[Saved data entries]
━━━━━━━━━━━━━━━━━━━━━━━━━━━━━━

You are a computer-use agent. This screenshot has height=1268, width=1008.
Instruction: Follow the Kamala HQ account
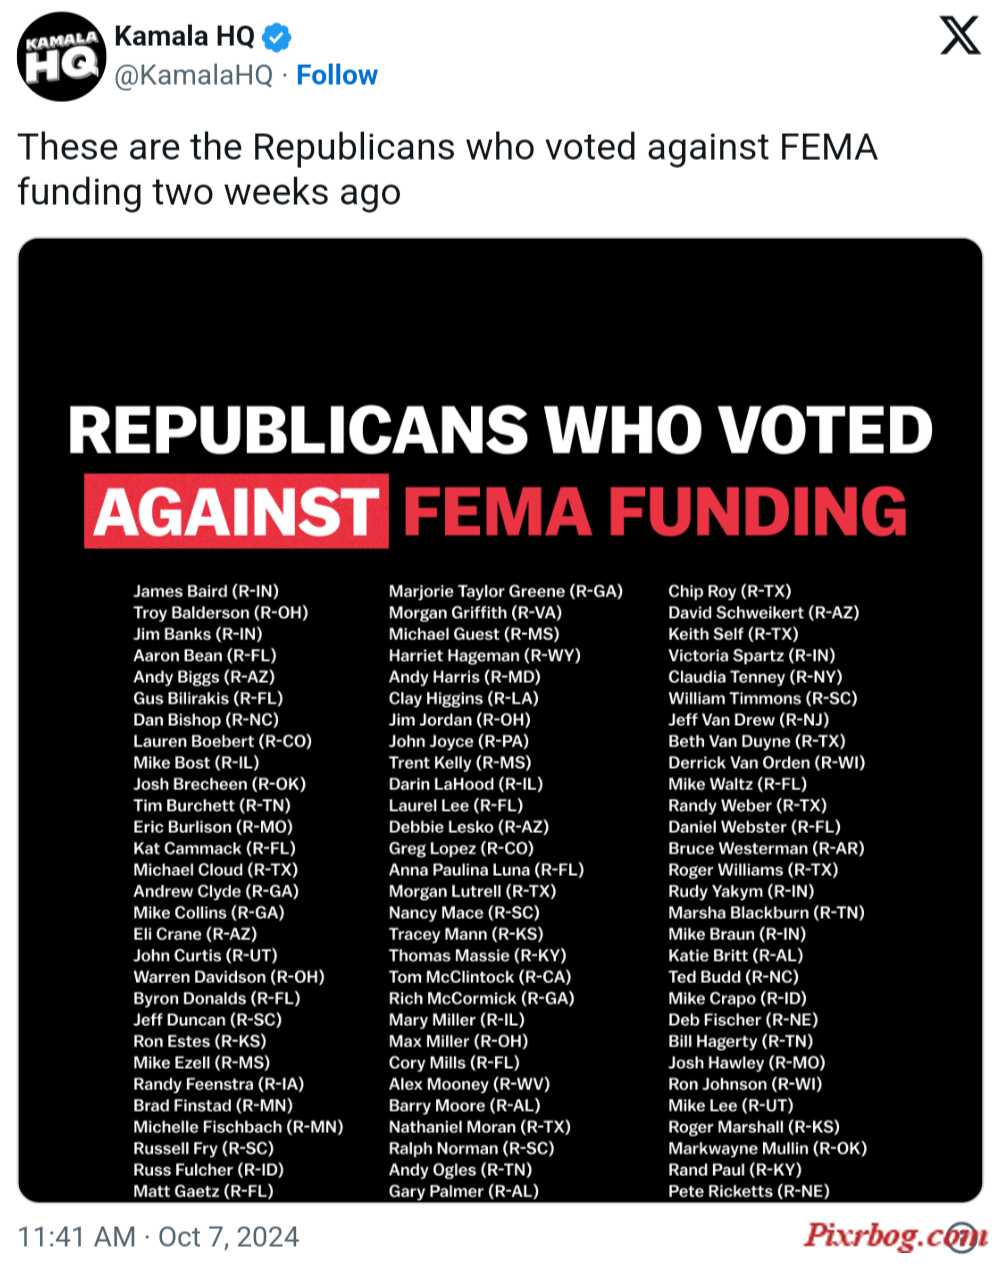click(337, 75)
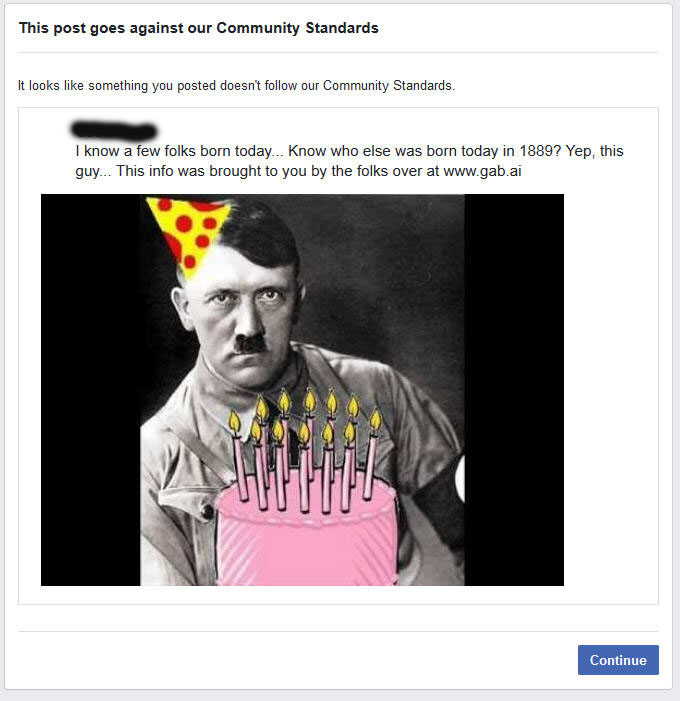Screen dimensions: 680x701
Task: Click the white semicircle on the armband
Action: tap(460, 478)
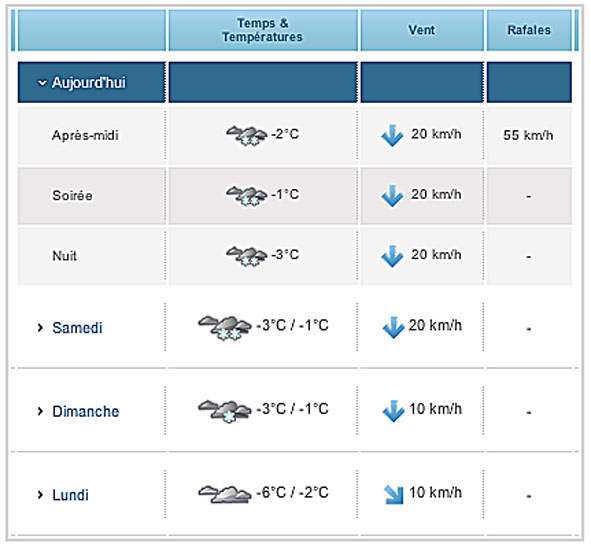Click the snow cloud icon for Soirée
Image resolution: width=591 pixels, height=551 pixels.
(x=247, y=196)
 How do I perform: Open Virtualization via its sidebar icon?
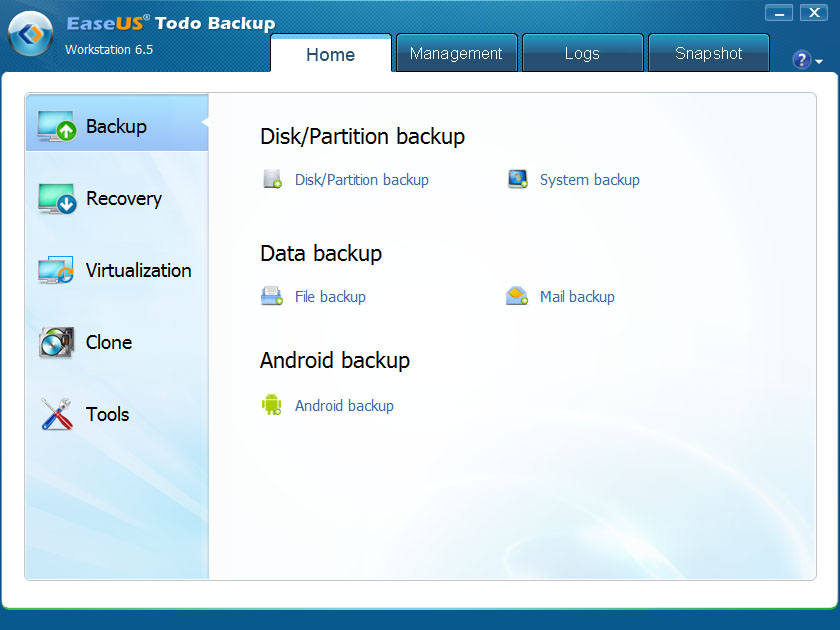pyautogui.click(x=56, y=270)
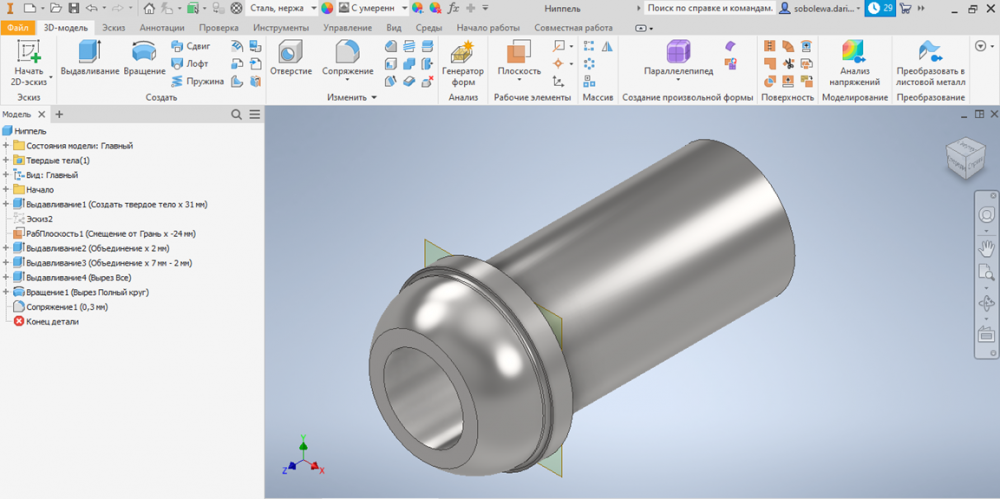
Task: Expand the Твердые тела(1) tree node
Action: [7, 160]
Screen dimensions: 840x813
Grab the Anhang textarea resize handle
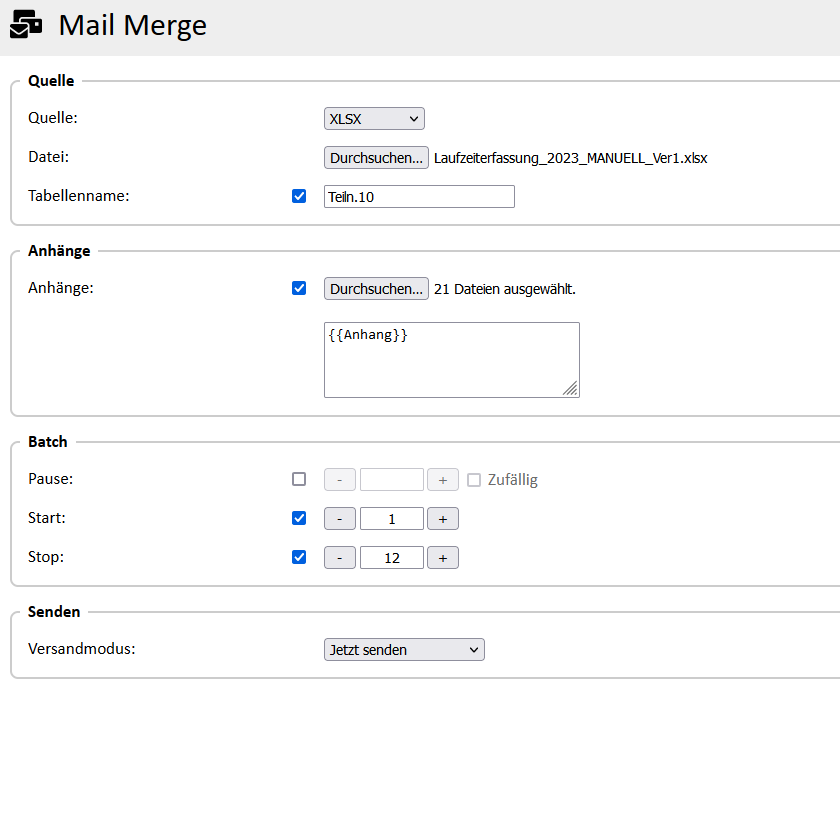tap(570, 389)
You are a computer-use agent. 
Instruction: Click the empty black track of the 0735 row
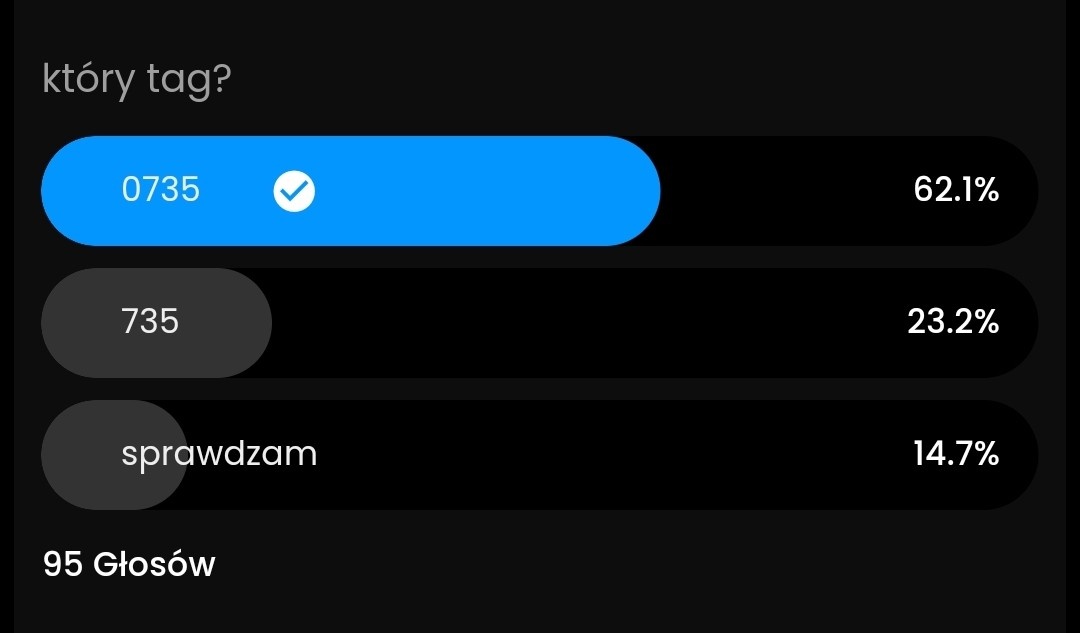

━━━━━━━━━━━━━━━━━━━━━━━━━━━━━━

» WHAT YOU SHOULD DO: When the word "computer" shows up in a line of the entries, report that line.

» RESULT BELOW:
You are a computer-use agent. This screenshot has height=1268, width=1008.
You are a computer-use agent. 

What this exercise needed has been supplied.